Multivariate analysis on hydrogeochemical evolution of groundwater in a geologically controlled aquifer system

Abstract

This study investigated hydrogeochemical evolution in the Netiyagama area, located in the North Central Province of Sri Lanka. A total of 120 water samples were analysed alongside silicate rock analysis to characterise water-rock interactions. Mineralogical studies and principal component analysis identified 16 ions (Na+, K+, Ca2+, Mg2+, Cl-, SO42-, HCO3-, CO32-, Si4+, Sr2+, Fe3+, Mn2+, Al3+, Zn2+, Cu2+, Co2+) that would contribute to groundwater chemistry. They were used in a hierarchical cluster analysis (HCA) to identify water clusters linked to geological conditions of the area dominated by granitic gneiss, hornblende biotite gneiss and charnockitic gneiss. The HCA delineated 7 clusters, which revealed distinct chemical signatures correlated with lithological heterogeneity and spatial distribution of fractures. The hydrogeochemical evolutionary trends indicate a progression of water chemistry. Initially reverse ion exchange dominates in recharge zones, where Na+ substitutes for Ca2+ and Mg2+ in aquifer materials, resulting in water enriched with Ca2+ and Mg2+ ions as indicated by negative chloro-alkaline indices and elevated Ca2+/Na+ ratios (~1.7). The recharge zone groundwater between major fold axes exemplifies this stage of evolution, characterised by mixed CaNaHCO3 water exhibiting minimal chemical variability, indicative of fresh recharge water. As groundwater moves towards discharge areas, prolonged residence time and interaction with diverse lithologies lead to the depletion of exchangeable sodium with the aquifer materials.
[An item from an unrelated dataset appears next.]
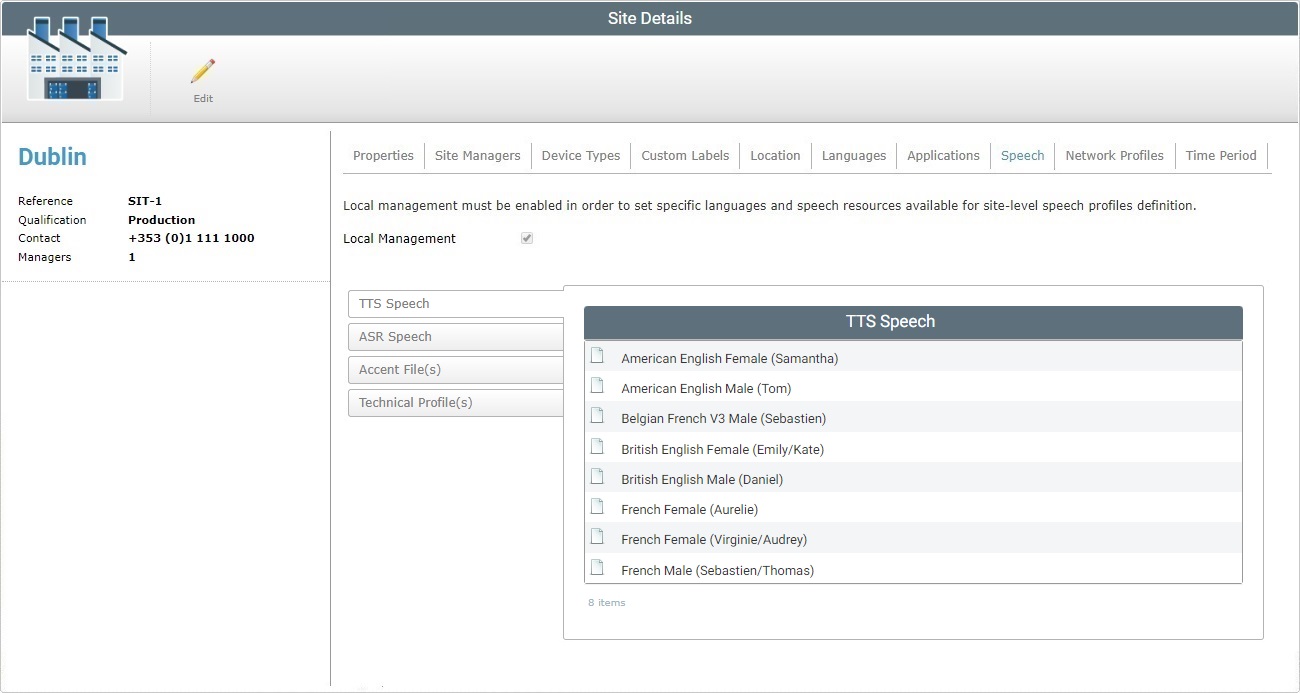Click document icon beside British English Female (Emily/Kate)

[x=597, y=447]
Additional processes, such as the dissolution of secondary calcite, release Ca2+ and HCO3- ions, prompting a shift toward normal ion exchange, where Ca2+ and Mg2+ are exchanged for Na+, or mixed ion exchange environments, as indicated by variations in Ca/Na ratios (0.5 - 1.0). These geochemical transformations coincide with an increase in mineralisation parameters such as salinity, nitrate concentration, and the presence of heavy metals, particularly under anthropogenic influences (e.g. fertilisers) in the most evolved groundwater clusters. The clustering results highlight a distinct shift from bicarbonate-rich recharge waters to chloride-dominated discharge waters, reflecting increased water-rock interactions. The findings reveal critical aquifer geochemical processes, vital for sustainable groundwater management in geologically complex areas.